En 2018, lors de sa visite d'État en Chine, Emmanuel Macron a souhaité l'implication de la France et de l'Europe dans la construction du projet « la Ceinture et la Route ». Dans cette perspective, un rapport du Sénat français a été publié. Il s'agit d'évaluer les effets de « la Ceinture et la Route » dans les domaines géopolitiques, économiques et environnementaux. La France doit jouer un rôle moteur dans la construction du projet « la Ceinture et la Route », et être une force d'impulsion dans sa relation avec la Chine afin de s'intégrer dans le processus, selon des objectifs de réciprocité et dans le respect des engagements internationaux. De plus, la France a un rôle moteur à jouer dans le développement de la relation entre la Chine et l'UE.

La Chine, grâce à sa politique d'innovation, à sa puissance économique et aux nouvelles Routes de la Soie, est appelée à jouer un rôle de plus en plus important dans la gouvernance mondiale et dans le commerce planétaire. La France est une grande puissance au sein de l'UE. De ce fait, la France doit porter un message plus large, car une coopération de l'UE avec la Chine apportera de grands bénéfices. En France, un groupe de travail du ministère de l'Europe et des Affaires étrangères et du ministère de l'Économie a été constitué. Les entreprises, les régions françaises et les autres acteurs doivent être invités dans ce débat, parce que leurs compétences dans la coopération France-Chine sont utiles.

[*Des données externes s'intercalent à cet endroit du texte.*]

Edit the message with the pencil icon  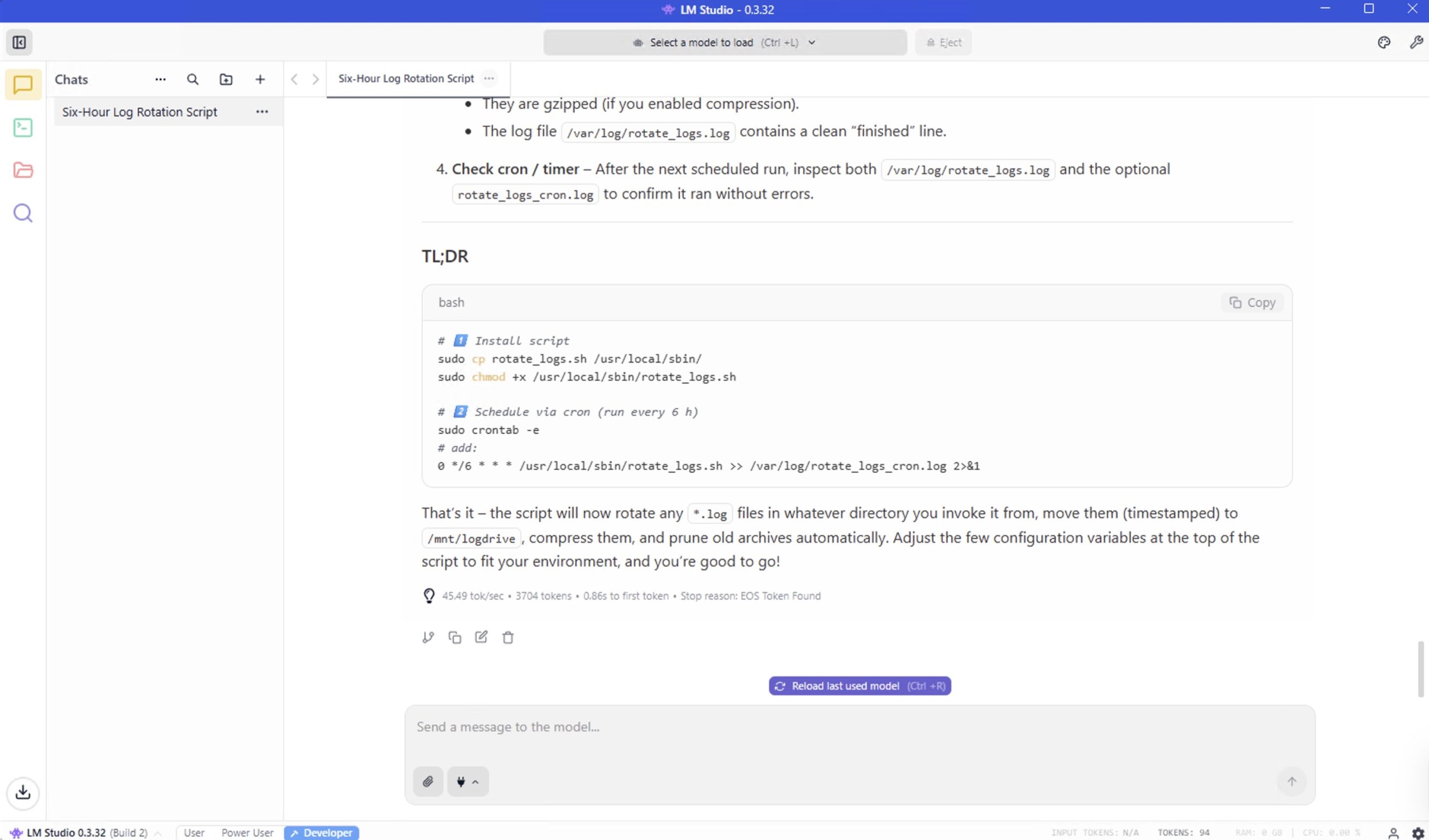click(x=481, y=637)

Ce groupe de travail devrait creuser trois pistes : 1. Identifier des projets souhaitables et réalisables en coopération avec la Chine, notamment dans les pays tiers ; 2. Proposer à la labellisation, des projets qui existent déjà ; 3. Identifier de nouveaux pays dans lesquels une coopération en pays tiers pourrait être mise en place.

C'est une opportunité de prospérité, de développement et de paix pour toutes les nations, dont la France fait partie. Les grands projets d'infrastructures, les axes routiers et ferroviaires, les voies maritimes et les zones portuaires vont favoriser la croissance économique en France. De la côte Atlantique, de la Manche, ou de la Méditerranée, l'Europe, l'Afrique et l'Amérique du Nord s'offrent aux opportunités. Au cœur des routes méditerranéennes, le grand port de Marseille a déjà signé un accord de coopération avec Shanghai, le plus grand port du monde. C'est un premier pas pour décrocher une escale privilégiée sur « la Ceinture et la Route ».

De multiples sociétés françaises et chinoises s'installent dans nos pays respectifs, dynamisant l'économie, la finance, les emplois et les échanges culturels, scientifiques et humains. Des trains de fret parcourent 11 500 kilomètres en une dizaine de jours, comme « Lyon-Wuhan » ou vers d'autres villes. Nos deux pays vont développer des objectifs communs. Il s'agit d'encourager la prospérité, la paix, le progrès économique et humain, une croissance durable, l'innovation et le bien-être du plus grand nombre. Nos deux nations vont s'engager vers de fructueux échanges commerciaux et vers la nouvelle ère planétaire du XXIe siècle.

Par PIERRE PICQUART, expert international, écrivain et président du Centre d'études, de développement, et de recherche international et sur la Chine contemporaine (CÉDRIC).